Japan’s Ministry of Industry has asked a city in the west of the country to accept an initial study of a site for the final disposal of high-level radioactive waste.
The move comes five days after the meeting of the city of Genkai, Saga Prefecture, approved a petition calling for acceptance of the first level of research submitted through three organizations.
The law requires that high-level radioactive waste from nuclear power plants be buried more than three hundred meters underground. It also requires three-stage studies to be carried out to choose potential disposal sites.
On Wednesday, a senior official at the Ministry of Industry delivered a letter from the minister requesting the investigation to Genkai Mayor Wakiyama Shintaro.
The mayor said he was taking the assembly’s approval seriously and would give a response.
This is the second case in which the central government has asked a local government to accept the investigation, following the first one in the village of Kamoenai in northern Hokkaido Prefecture in 2020.
The first-stage investigation is carried out after a government has requested it or accepted a request from the central government.
The city of Genkai is home to a nuclear power plant.
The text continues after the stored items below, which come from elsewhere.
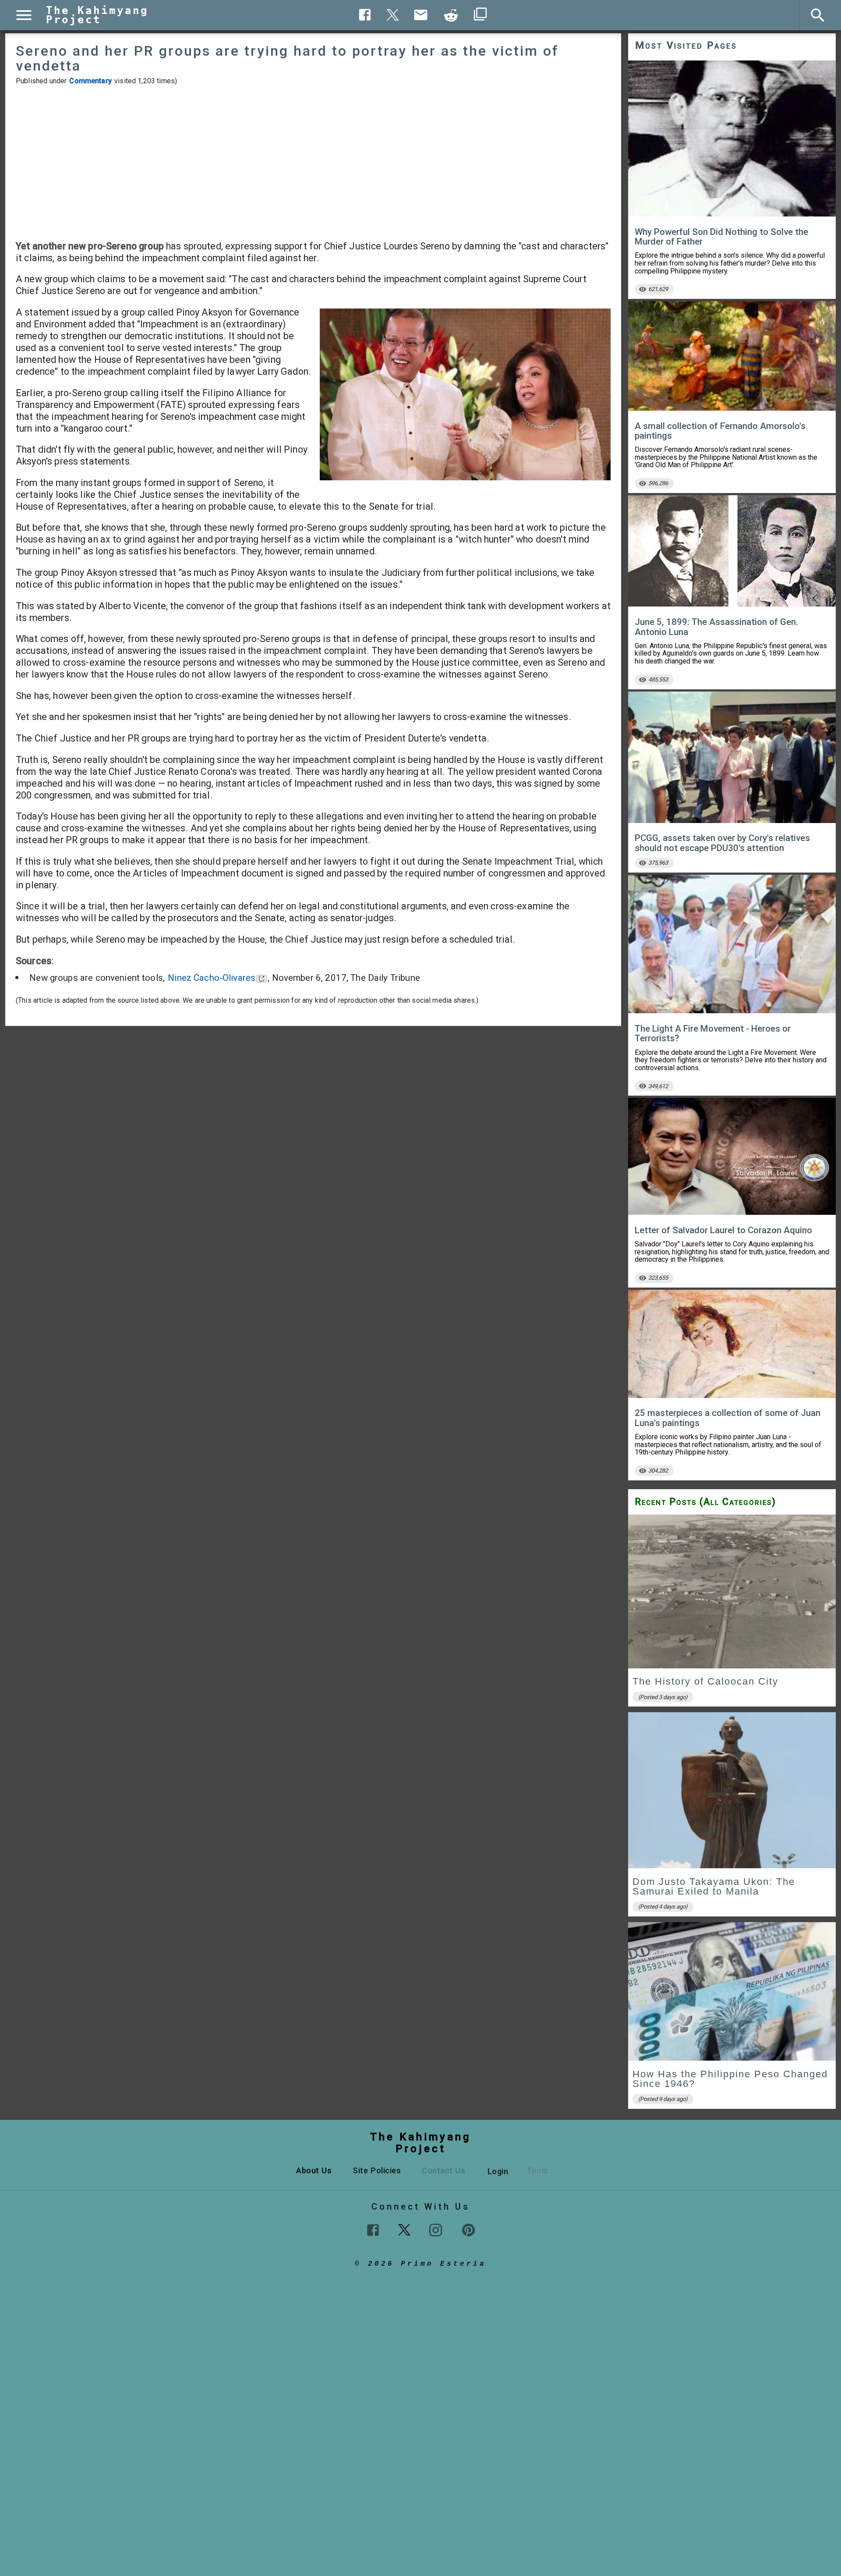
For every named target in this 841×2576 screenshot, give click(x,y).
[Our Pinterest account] (468, 2230)
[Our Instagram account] (436, 2230)
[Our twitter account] (404, 2229)
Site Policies (377, 2170)
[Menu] (24, 15)
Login (498, 2171)
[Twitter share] (393, 14)
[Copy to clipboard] (451, 15)
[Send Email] (421, 15)
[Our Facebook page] (373, 2230)
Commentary (90, 81)
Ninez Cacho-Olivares (211, 977)
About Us (314, 2170)
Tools (537, 2170)
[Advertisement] (313, 162)
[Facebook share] (365, 15)
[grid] (732, 1815)
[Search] (817, 15)
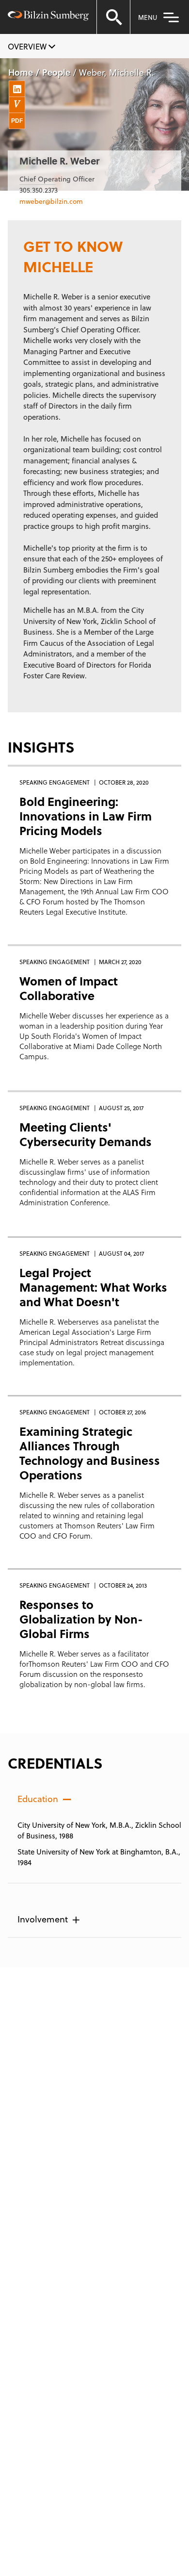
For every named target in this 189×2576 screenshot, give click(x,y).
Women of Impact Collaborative (68, 988)
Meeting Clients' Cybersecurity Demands (85, 1134)
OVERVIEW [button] (28, 46)
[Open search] (113, 17)
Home (20, 72)
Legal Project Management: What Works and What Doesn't (93, 1287)
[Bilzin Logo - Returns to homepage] (48, 17)
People (56, 72)
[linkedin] (17, 89)
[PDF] (17, 121)
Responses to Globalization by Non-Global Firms (81, 1619)
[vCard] (17, 105)
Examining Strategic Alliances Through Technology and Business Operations (89, 1453)
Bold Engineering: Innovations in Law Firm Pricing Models (85, 816)
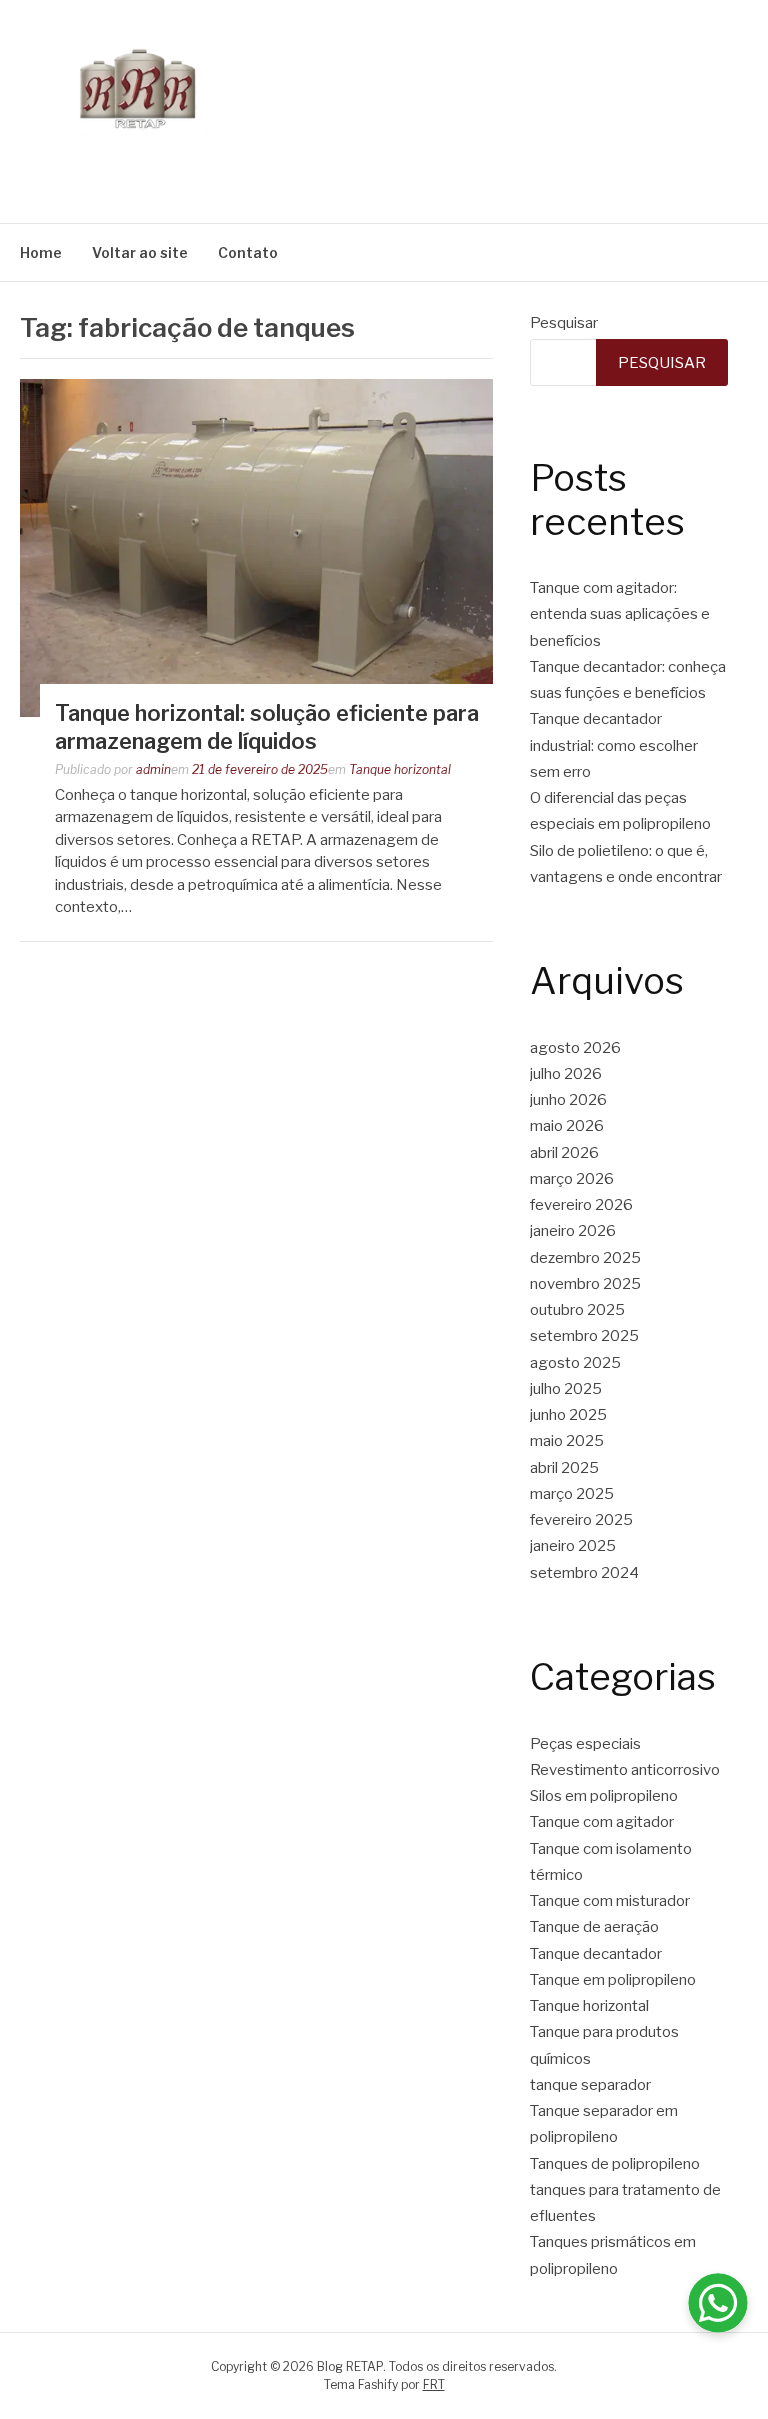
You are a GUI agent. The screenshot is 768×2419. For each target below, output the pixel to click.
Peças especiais (585, 1744)
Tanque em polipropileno (613, 1980)
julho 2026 (566, 1074)
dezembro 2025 (585, 1258)
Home (41, 252)
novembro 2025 (585, 1284)
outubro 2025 (577, 1310)
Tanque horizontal (400, 769)
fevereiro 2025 (581, 1520)
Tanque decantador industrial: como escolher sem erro (614, 745)
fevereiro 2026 (581, 1205)
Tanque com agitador (602, 1822)
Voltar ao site (140, 252)
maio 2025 (567, 1441)
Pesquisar (564, 323)
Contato (248, 252)
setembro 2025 (584, 1336)
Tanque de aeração (594, 1927)
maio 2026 (567, 1126)
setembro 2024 (584, 1573)
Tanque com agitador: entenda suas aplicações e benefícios (620, 614)
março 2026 (572, 1179)
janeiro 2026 (573, 1231)
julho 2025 (566, 1389)
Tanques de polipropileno (615, 2164)
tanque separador (590, 2085)
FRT (434, 2384)
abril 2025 (564, 1468)
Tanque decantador (596, 1954)
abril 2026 (564, 1153)
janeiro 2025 (573, 1546)
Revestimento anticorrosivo (625, 1770)
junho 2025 (568, 1415)
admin (153, 769)
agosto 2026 (575, 1048)
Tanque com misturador (610, 1901)
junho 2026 (568, 1100)
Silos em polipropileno (604, 1796)
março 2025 (572, 1494)
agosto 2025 (575, 1363)
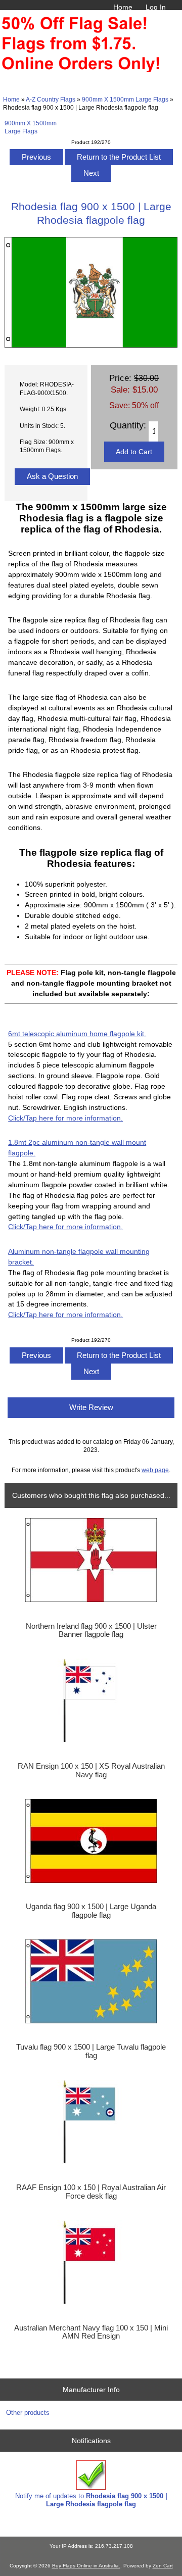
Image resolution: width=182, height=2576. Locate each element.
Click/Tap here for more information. (65, 1118)
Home (122, 7)
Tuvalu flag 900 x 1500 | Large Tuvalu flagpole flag (91, 2051)
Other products (28, 2412)
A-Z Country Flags (50, 99)
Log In (156, 7)
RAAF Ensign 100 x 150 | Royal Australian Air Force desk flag (91, 2191)
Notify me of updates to (91, 2500)
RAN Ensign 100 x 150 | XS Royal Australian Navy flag (91, 1770)
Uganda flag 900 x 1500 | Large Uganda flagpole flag (91, 1911)
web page (155, 1470)
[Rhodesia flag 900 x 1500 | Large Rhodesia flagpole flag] (91, 345)
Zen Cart (163, 2565)
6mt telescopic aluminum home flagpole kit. (77, 1034)
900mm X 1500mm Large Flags (125, 99)
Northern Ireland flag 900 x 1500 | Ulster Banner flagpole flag (91, 1630)
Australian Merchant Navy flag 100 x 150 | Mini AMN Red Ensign (91, 2332)
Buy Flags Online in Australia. (86, 2565)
The investigation would be the first of its kind in a municipality where a nuclear power plant is located.
These surveys were conducted in Kamoenai Village and Suttu City, Hokkaido.
Several other mayors of the city had expressed their intention to accept the investigation. A municipality that accepts the first survey will get a subsidy of up to 2 billion yen, or more than $12 million. None of them officially accepted the investigation after facing local opposition. .
The central government needs to increase the number of test sites, as securing parking spaces has long been one of the most demanding situations in Japan’s nuclear industry.